Dynamic Malicious Skills in Agentic AI
智能体AI中的动态恶意技能
Tianhao Chen, Zhengyuan Jiang, Yuepeng Hu, Yebei Gou, Neil Zhenqiang Gong
AI总结 研究智能体AI中通过自然语言文档注入恶意指令实现动态恶意技能的攻击方法,并提出基于操作系统内核只读挂载的系统级防御。
详情
技能是智能体AI的关键使能组件。虽然它们增强了智能体的能力,但也引入了新的攻击面。在这项工作中,我们通过展示动态恶意技能来研究其中一个攻击面。通过将恶意指令嵌入自然语言文档(例如SKILL.md),攻击者可以诱使智能体在执行过程中动态地将恶意逻辑注入到原本良性的技能中。我们在OpenHands和Claude Code等智能体框架上评估了这种攻击,表明动态恶意技能能够在运行时以非平凡的成功率引入一系列恶意行为。为了缓解这一漏洞,我们提出了一种系统级防御,利用操作系统内核强制只读挂载来防止技能的动态修改。我们的评估表明,这种防御在保持良性技能功能的同时,有效阻止了动态恶意技能。

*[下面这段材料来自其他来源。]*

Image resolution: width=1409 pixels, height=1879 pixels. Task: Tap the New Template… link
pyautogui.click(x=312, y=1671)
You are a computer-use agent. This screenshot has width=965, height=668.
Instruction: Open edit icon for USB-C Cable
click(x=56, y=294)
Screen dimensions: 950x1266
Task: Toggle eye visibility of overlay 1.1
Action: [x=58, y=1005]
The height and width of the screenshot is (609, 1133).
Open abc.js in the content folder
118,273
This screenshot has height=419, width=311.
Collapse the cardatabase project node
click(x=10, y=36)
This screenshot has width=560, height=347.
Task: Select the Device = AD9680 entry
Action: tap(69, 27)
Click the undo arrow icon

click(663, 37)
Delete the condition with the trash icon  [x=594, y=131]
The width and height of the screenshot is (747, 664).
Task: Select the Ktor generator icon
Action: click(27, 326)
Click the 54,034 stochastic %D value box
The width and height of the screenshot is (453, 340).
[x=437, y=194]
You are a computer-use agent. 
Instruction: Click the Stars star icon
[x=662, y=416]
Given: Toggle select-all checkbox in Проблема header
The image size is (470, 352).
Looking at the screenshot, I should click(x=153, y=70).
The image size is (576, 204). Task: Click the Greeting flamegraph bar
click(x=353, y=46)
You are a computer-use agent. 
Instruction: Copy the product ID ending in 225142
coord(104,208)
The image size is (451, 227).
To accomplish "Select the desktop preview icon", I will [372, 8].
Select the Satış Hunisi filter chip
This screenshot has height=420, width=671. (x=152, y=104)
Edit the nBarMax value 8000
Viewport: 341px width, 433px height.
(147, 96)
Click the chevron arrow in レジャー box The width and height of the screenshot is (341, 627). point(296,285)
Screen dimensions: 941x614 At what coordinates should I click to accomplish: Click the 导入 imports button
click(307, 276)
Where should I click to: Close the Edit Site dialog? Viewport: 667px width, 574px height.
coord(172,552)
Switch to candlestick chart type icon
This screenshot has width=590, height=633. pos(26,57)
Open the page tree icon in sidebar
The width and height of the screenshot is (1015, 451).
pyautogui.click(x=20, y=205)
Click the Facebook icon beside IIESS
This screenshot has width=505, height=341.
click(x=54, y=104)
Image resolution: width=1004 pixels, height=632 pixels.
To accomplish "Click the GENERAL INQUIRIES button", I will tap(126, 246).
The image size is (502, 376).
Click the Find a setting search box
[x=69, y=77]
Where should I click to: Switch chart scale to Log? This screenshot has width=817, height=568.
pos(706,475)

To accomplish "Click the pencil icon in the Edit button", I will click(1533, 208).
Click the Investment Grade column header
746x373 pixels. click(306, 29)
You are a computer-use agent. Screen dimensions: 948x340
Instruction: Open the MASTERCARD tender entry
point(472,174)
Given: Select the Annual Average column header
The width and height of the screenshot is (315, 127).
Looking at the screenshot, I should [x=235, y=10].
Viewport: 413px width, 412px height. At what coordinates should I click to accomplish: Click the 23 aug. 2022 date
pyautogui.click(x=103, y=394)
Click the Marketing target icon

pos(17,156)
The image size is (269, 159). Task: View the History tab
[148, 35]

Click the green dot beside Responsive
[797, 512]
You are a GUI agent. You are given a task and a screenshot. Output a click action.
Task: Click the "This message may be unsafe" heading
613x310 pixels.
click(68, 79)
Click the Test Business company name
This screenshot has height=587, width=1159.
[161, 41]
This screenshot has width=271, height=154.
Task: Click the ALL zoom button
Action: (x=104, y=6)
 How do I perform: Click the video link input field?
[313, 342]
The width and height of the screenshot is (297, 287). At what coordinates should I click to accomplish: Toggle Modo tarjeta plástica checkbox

Skills are a key enabling component of agentic AI. While they enhance agents' capabilities, they also introduce new attack surfaces. In this work, we investigate one such attack surface by demonstrating dynamic malicious skills. By embedding malicious instructions in natural-language documentation (e.g., this http URL ), an attacker can induce an agent to dynamically inject malicious logic into an otherwise benign skill during execution. We evaluate this attack across agentic frameworks such as OpenHands and Claude Code, showing that dynamic malicious skills can successfully introduce a range of malicious behaviors at runtime with non-trivial success rates. To mitigate this vulnerability, we propose a system-level defense that prevents dynamic modification of skills using operating system kernel-enforced read-only mounts. Our evaluation demonstrates that this defense effectively blocks dynamic malicious skills while preserving the functionality of benign skills.